2. Stretching – A form of workout that boosts the range of motion of your joints. Inactivity and age bring about the shortening of ligaments, tendons, and muscles over time. Warming up and stretching, however, are not the same. Stretching of cold joints and muscles can even result in injuries.
3. Aerobic activity – Includes tough exercises that increase your breathing and heart rate. Some of these exercises include dancing, swimming, walking, cycling, and running.
4. Strength training – The form of exercise that focuses on enhancing the strength and function of your muscles. There are specific exercises that are performed to strengthen every muscle group. Some examples of strength training exercises include exercising using stretchy resistance bands, weight lifting, and even pushups.
5. A Set - Often used in strength training exercises to refer to the action of repeating a particular exercise a specific number of times.
6. Rep or repetition - Used to indicate the number of times do an exercise during a particular set.
7. Maximum heart rate - This depends on the person's age. An individual's maximum age-related heart rate can be determined by subtracting the individual's age from 220.
8. Cooldown - A form of less-strenuous exercise that's performed to cool the body down after you have completed the more intense exercises for your workout.
Like mentioned earlier, it's crucial to warm-up and follow it up with some light stretching, before starting any fitness routine. You should do more of the stretching after your workout. After you're done warming up, professionals recommend these three forms of exercise for general physical fitness: aerobic/ cardiovascular activity, weight training and flexibility training.
Although you don't have to perform all of them at once, performing each one of them at a regular basis will assist you to obtain the balanced fitness you need. If you have no idea how to perform any of these exercises correctly, you don't have to worry. Consider hiring a professional and private trainer to guide you through a session or two. Some gyms offer free sessions once you join; you could take advantage of them.

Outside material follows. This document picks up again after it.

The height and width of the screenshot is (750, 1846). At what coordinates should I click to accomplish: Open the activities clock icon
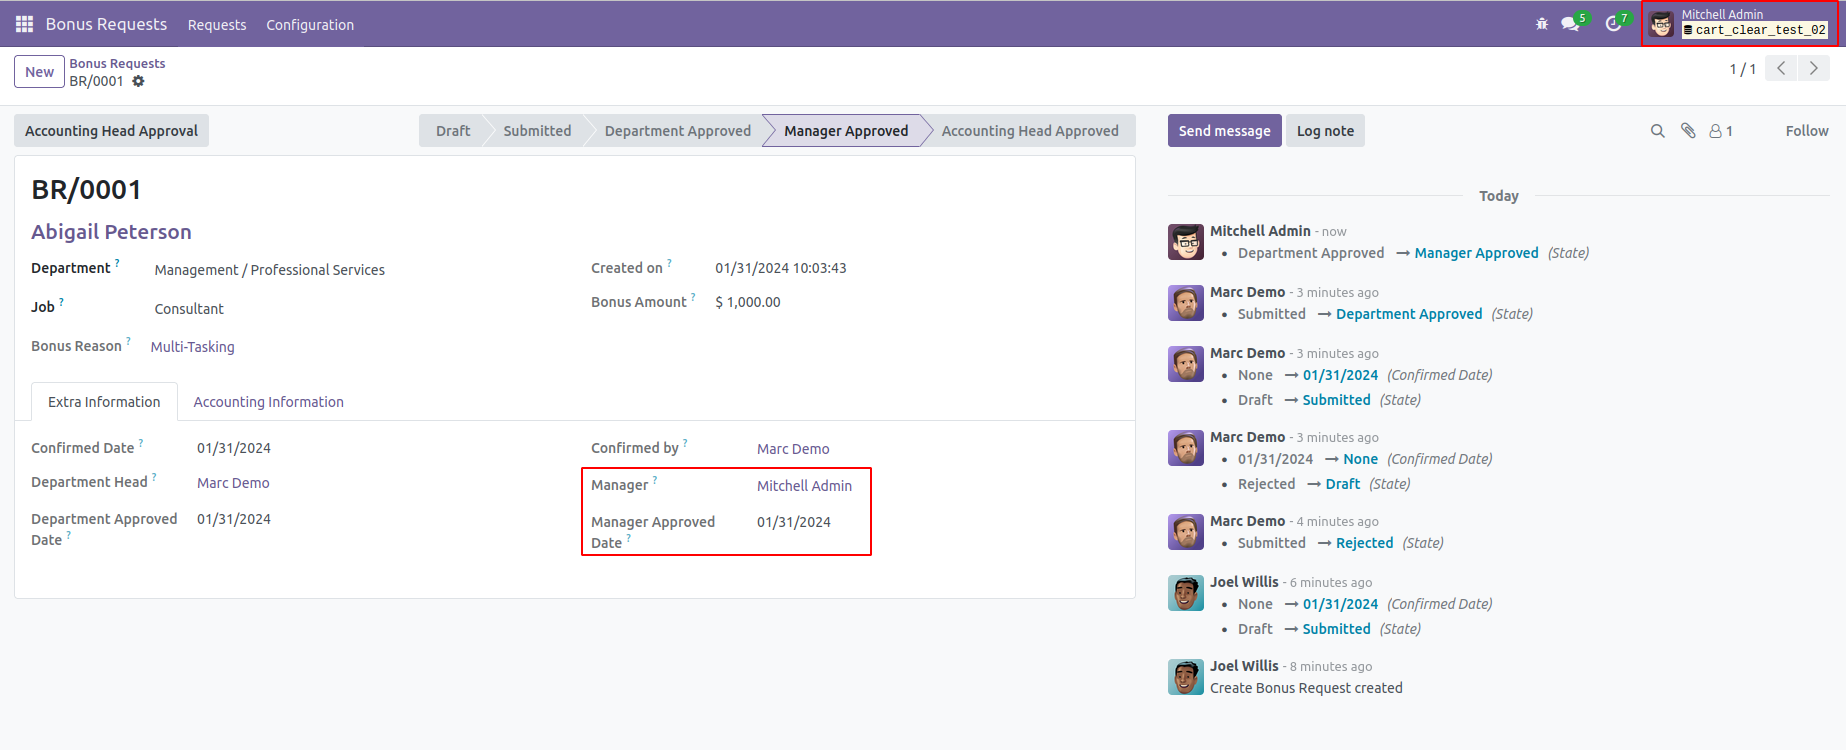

1. Aerobic activity - Begin by performing a cardiovascular exercise such as running or walking, for as long as 20 to 30 minutes, at least four times a week. To make sure that you're performing at an optimum level, you should try making a basic level conversation with ease. If you can even sing during the process, consider working hard enough.
2. Resistance training/ strength conditioning - Begin by performing one set of exercises that targets every major muscle group. It's recommended that you use weights that you won't have much of a problem completing a specific exercise at least 8 to 12 times in a set.
3. Flexibility training - It's advised that you perform slow, sustained stretches for at least three to seven days every week.
Some Home Exercise Equipment to Consider
You don't have to be in a gym to perform the right exercises. You can still work out while at home. By doing calesthenic-type exercises such as sit-ups, pushups, lunges and squats, you can apply the resistance of your body weight to shape your body. Additionally, you may want to invest in a few home exercise equipment to enhance your aerobic capacity and strength. Some of the common home exercise items as recommended by experts include free weights, a treadmill, an exercise ball, and other strength training equipment such as flexible rods, flexible bands, and weight stacks.